Task to carry out: Word for word, copy the line that contains "Given: Click the plus icon beside Add Repo" and each line after it in the data below. Pictures stay out of the copy.
[Recorded data Boundary: Start]
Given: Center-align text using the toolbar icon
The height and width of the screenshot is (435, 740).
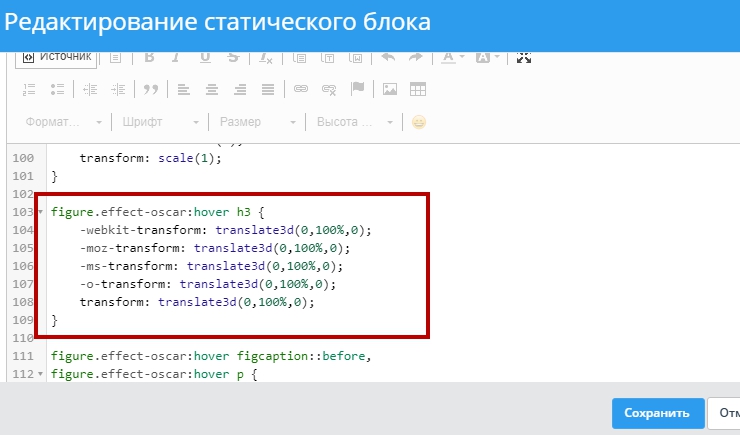Looking at the screenshot, I should (211, 89).
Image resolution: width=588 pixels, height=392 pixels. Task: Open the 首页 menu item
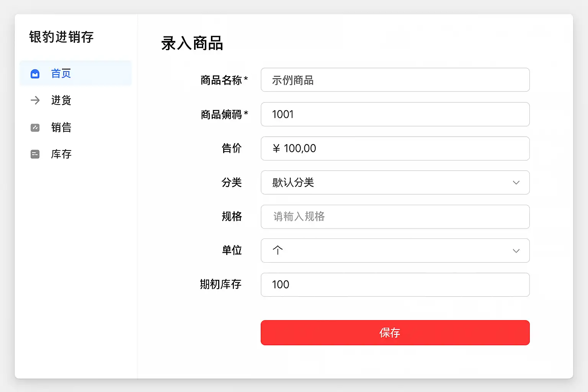click(x=61, y=74)
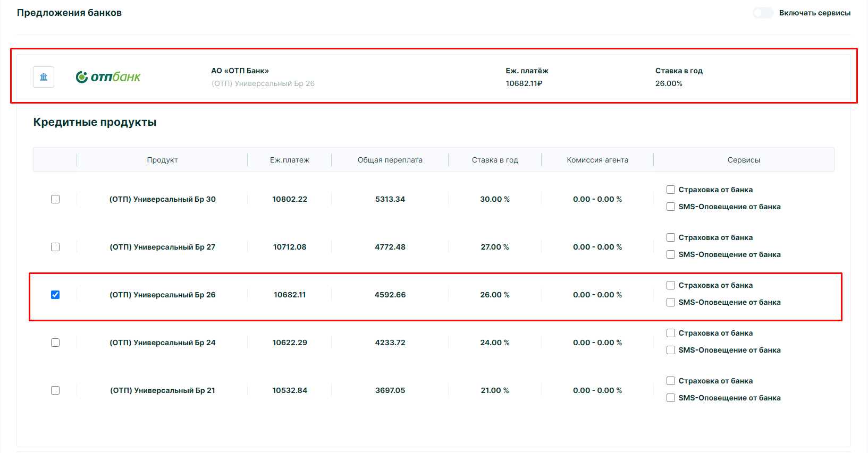868x453 pixels.
Task: Tick 'SMS-Оповещение от банка' for Бр 21
Action: (671, 398)
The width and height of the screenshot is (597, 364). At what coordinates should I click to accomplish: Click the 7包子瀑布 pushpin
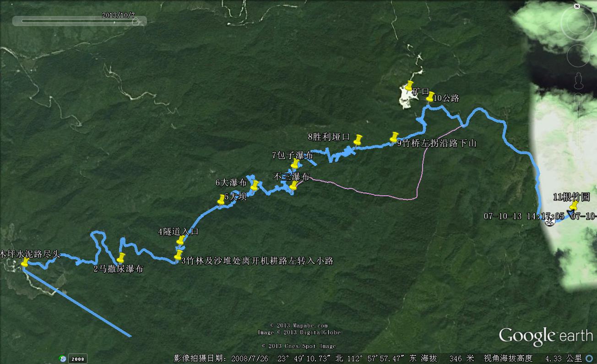point(296,163)
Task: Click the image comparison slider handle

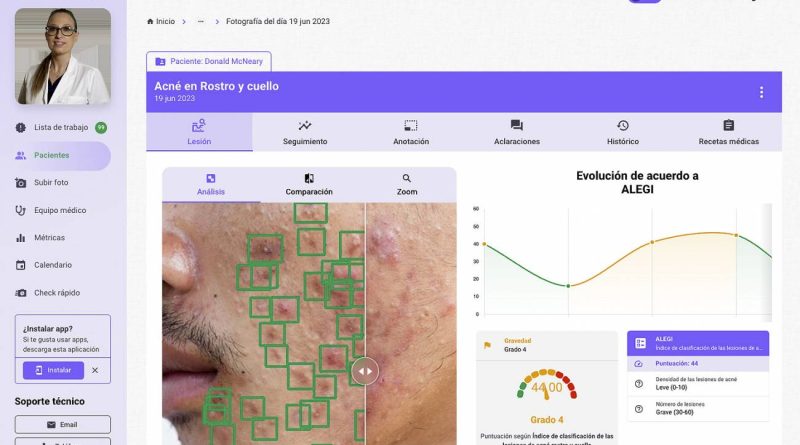Action: (x=365, y=371)
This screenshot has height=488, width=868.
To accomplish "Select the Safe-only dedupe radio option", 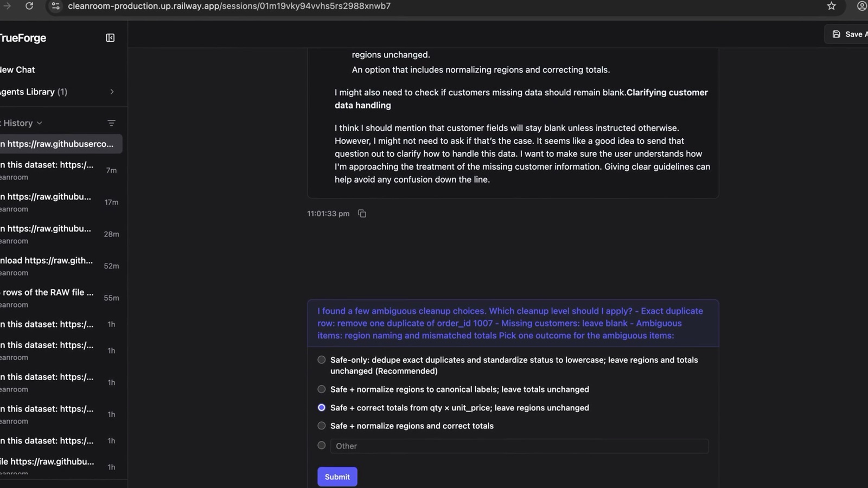I will tap(322, 359).
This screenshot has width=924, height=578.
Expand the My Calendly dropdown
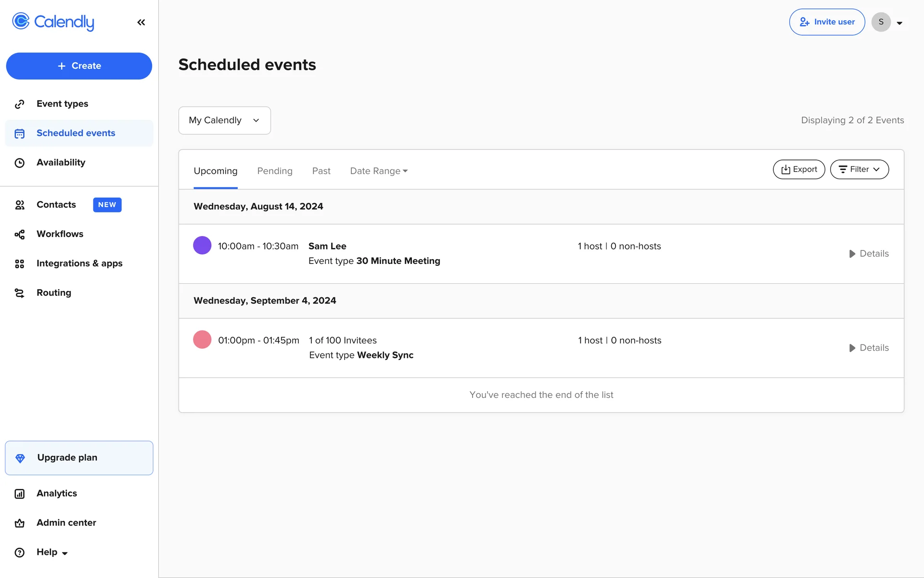coord(224,120)
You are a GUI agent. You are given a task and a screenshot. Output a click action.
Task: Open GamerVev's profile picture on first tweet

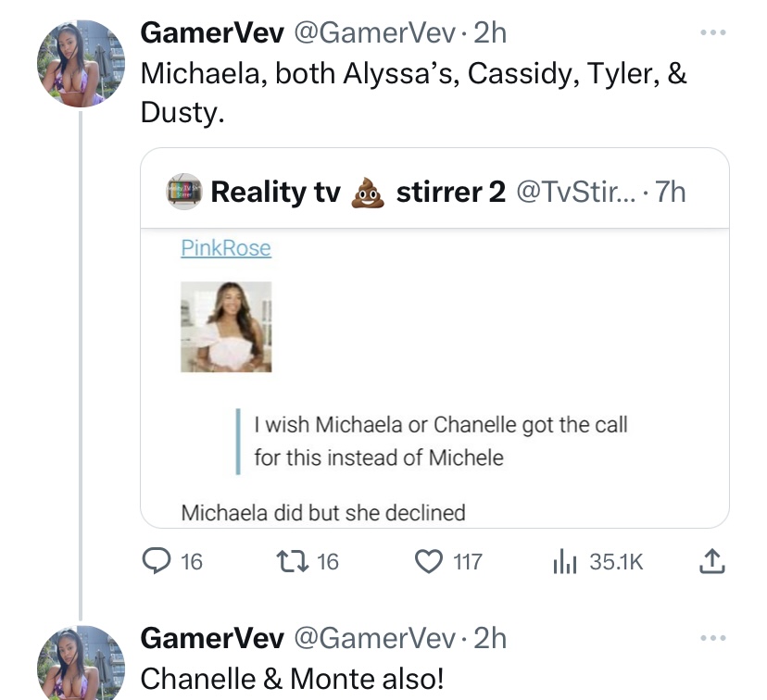[x=81, y=64]
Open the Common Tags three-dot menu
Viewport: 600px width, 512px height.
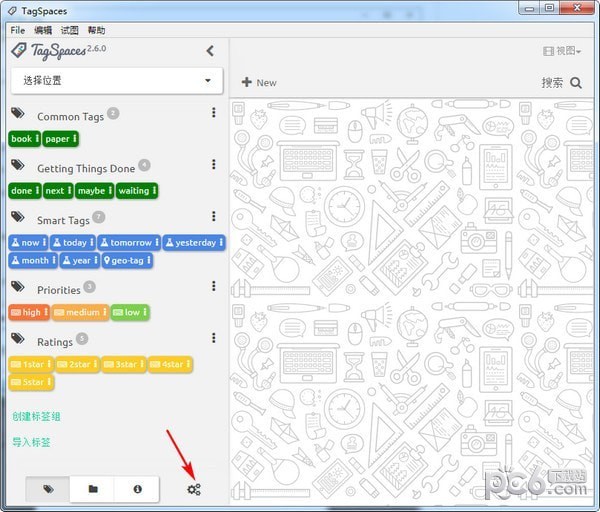pyautogui.click(x=213, y=113)
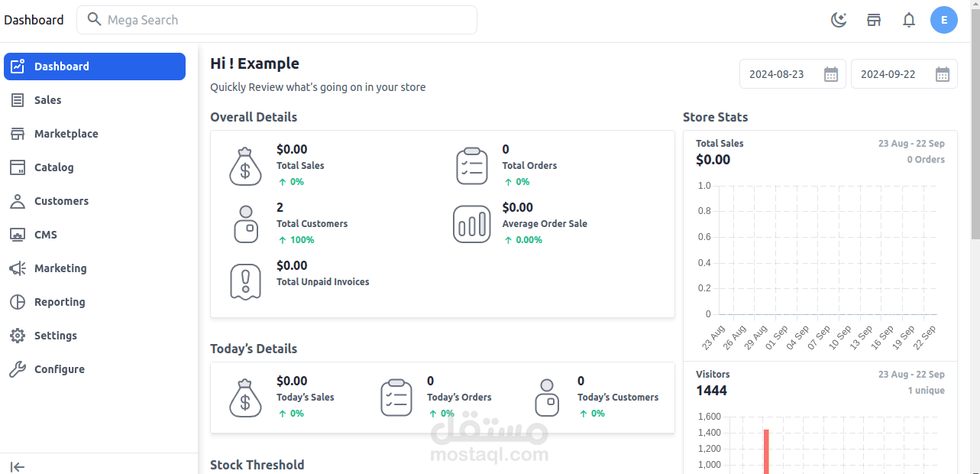The height and width of the screenshot is (474, 980).
Task: Open the Marketplace menu item
Action: pos(66,134)
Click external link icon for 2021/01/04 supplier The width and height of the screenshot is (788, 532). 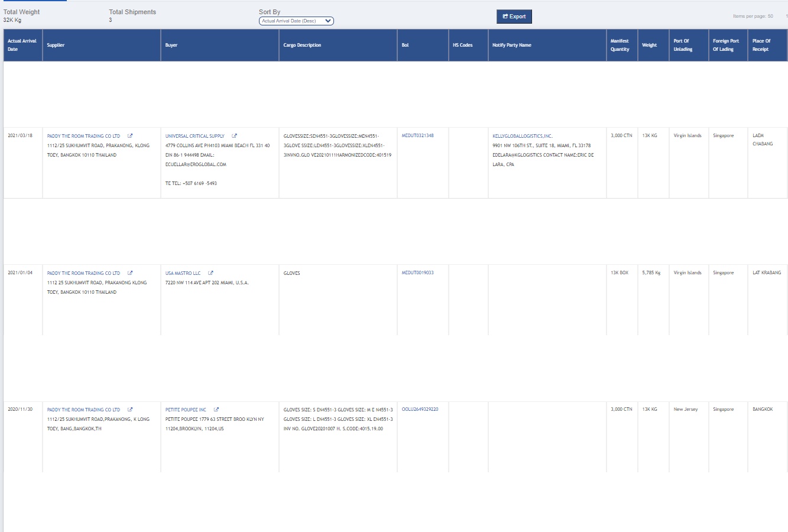pyautogui.click(x=130, y=273)
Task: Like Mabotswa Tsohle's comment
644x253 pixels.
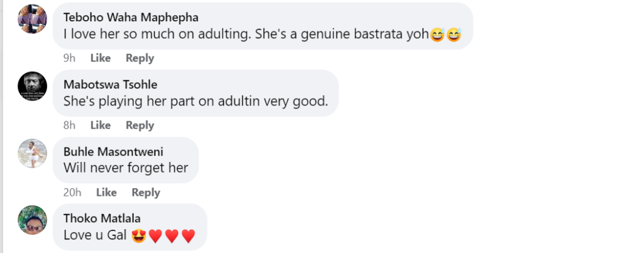Action: click(101, 125)
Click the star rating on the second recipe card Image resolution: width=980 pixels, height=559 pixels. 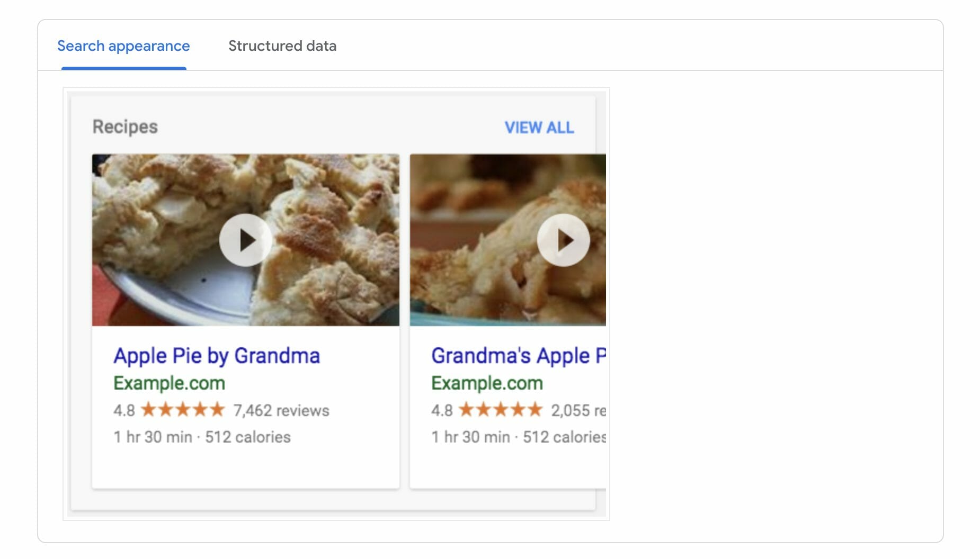pos(501,409)
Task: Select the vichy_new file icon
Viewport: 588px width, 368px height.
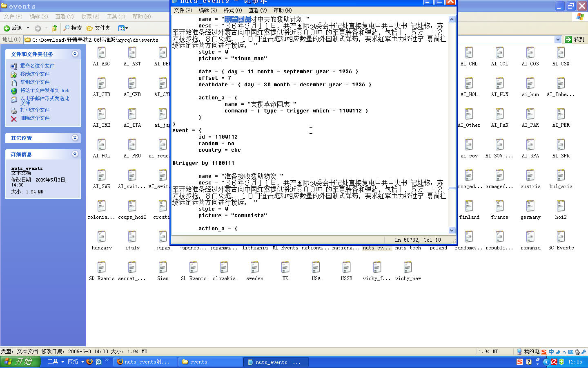Action: click(408, 268)
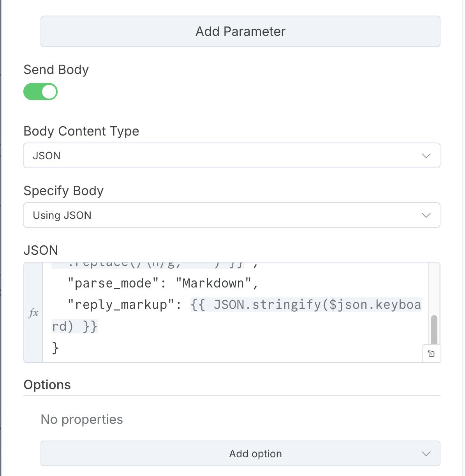Click the Send Body label
465x476 pixels.
(56, 69)
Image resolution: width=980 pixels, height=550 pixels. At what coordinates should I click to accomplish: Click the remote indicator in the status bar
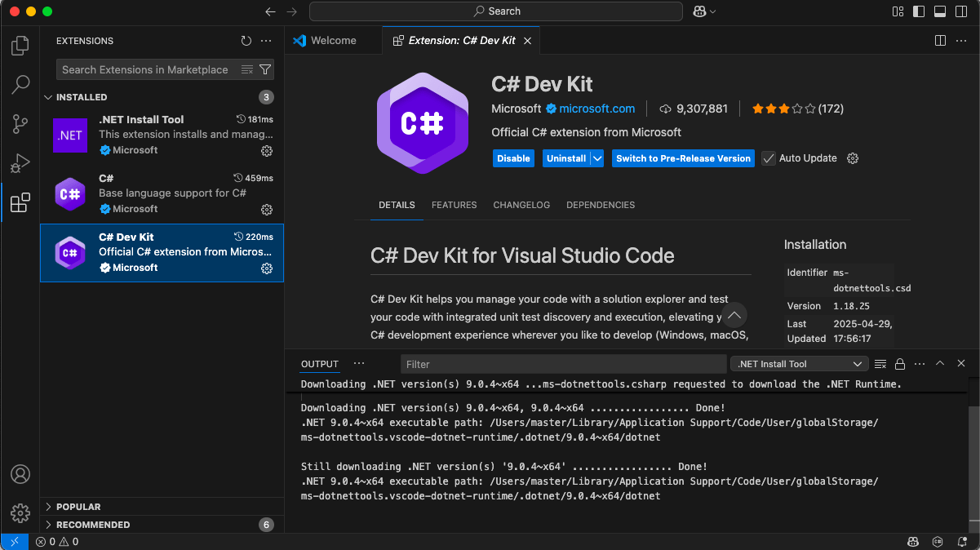point(14,541)
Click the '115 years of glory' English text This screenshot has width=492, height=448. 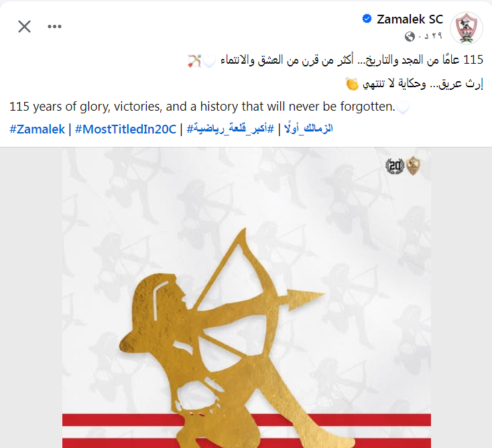click(202, 107)
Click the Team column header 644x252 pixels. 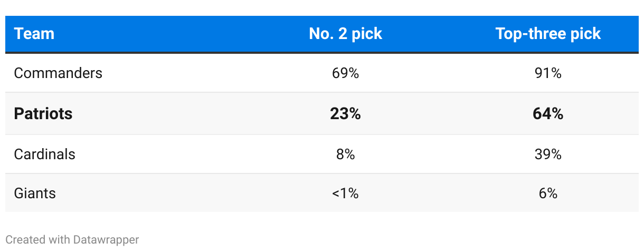click(x=34, y=34)
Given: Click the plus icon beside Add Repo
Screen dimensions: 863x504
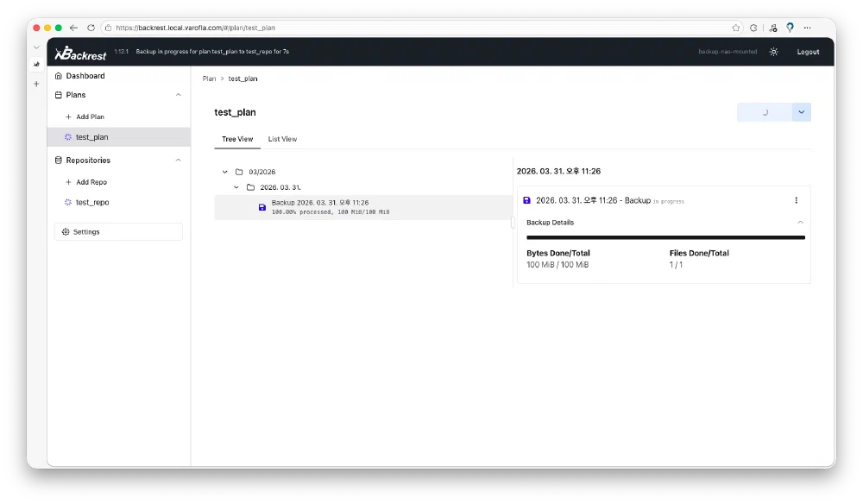Looking at the screenshot, I should click(69, 182).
[Recorded data Boundary: End]
Reply:
Given: Click the plus icon beside Add Repo
Screen dimensions: 863x504
Looking at the screenshot, I should click(69, 182).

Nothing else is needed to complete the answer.